Here,
we study one-component and mixed n-alkyl-poly(ethylene
glycol) (CmEn) micelles with varying poly(ethylene glycol) (PEG) chain lengths n using coarse-grained molecular simulations. These nonionic
alkyl-PEG surfactants and their aggregates are widely used in bio
and chemical technology. As expected, the simulations show that increasing
the PEG chain length decreases the alkyl-PEG micelle core diameter
and the aggregation number but also enhances PEG chain penetration
to the core region and spreads the micelle corona. Both the core and
corona density are heavily dependent on the PEG chain length and decrease
with increasing PEG length. Furthermore, we find that the alkyl-PEG
surfactants exhibit two distinct micellization modes: surfactants
with short PEG chains as their hydrophilic heads aggregate with the
PEG heads relatively extended. Their aggregation number and the PEG
corona density are dictated by the core carbon density. For longer
PEG chains, the PEG sterics, that is, the volume occupied by the PEG
head group, becomes the critical factor limiting the aggregation.

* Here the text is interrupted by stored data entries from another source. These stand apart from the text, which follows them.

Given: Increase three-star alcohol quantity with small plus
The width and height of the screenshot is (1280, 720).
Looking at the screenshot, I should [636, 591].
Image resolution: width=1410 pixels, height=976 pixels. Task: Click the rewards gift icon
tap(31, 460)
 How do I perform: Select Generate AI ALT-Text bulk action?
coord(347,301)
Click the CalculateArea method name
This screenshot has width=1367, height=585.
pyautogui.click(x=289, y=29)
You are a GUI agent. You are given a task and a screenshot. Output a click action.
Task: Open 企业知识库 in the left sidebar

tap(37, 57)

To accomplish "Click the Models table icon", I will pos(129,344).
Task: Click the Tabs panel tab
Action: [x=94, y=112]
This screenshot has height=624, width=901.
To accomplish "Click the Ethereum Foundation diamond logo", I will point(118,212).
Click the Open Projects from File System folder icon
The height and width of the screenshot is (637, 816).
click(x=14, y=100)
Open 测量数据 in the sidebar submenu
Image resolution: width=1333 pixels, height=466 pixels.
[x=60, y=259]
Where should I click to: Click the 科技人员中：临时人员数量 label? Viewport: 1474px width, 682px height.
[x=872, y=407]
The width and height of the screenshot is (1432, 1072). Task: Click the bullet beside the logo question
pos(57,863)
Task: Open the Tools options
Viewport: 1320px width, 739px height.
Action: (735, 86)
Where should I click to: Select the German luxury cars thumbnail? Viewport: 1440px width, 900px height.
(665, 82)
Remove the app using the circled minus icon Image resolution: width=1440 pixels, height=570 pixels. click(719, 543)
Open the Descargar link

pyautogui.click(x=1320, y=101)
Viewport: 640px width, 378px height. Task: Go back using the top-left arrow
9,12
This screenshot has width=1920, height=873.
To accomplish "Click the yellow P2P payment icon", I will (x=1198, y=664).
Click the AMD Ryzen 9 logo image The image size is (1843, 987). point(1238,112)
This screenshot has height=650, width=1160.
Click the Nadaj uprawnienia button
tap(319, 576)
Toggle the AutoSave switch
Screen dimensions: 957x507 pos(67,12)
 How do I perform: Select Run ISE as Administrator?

Finally, simulations of binary mixtures of alkyl-PEGs of two different
PEG chain lengths show that even in the absence of core-freezing,
the surfactants prefer the aggregate size of their single-component
solutions with the segregation propelled via enthalpic contributions.
The findings, especially as they provide a handle on the density and
the density profile of the aggregates, raise attention to effective
packing shape as a design factor of micellar systems, for example,
drug transport, solubilization, or partitioning.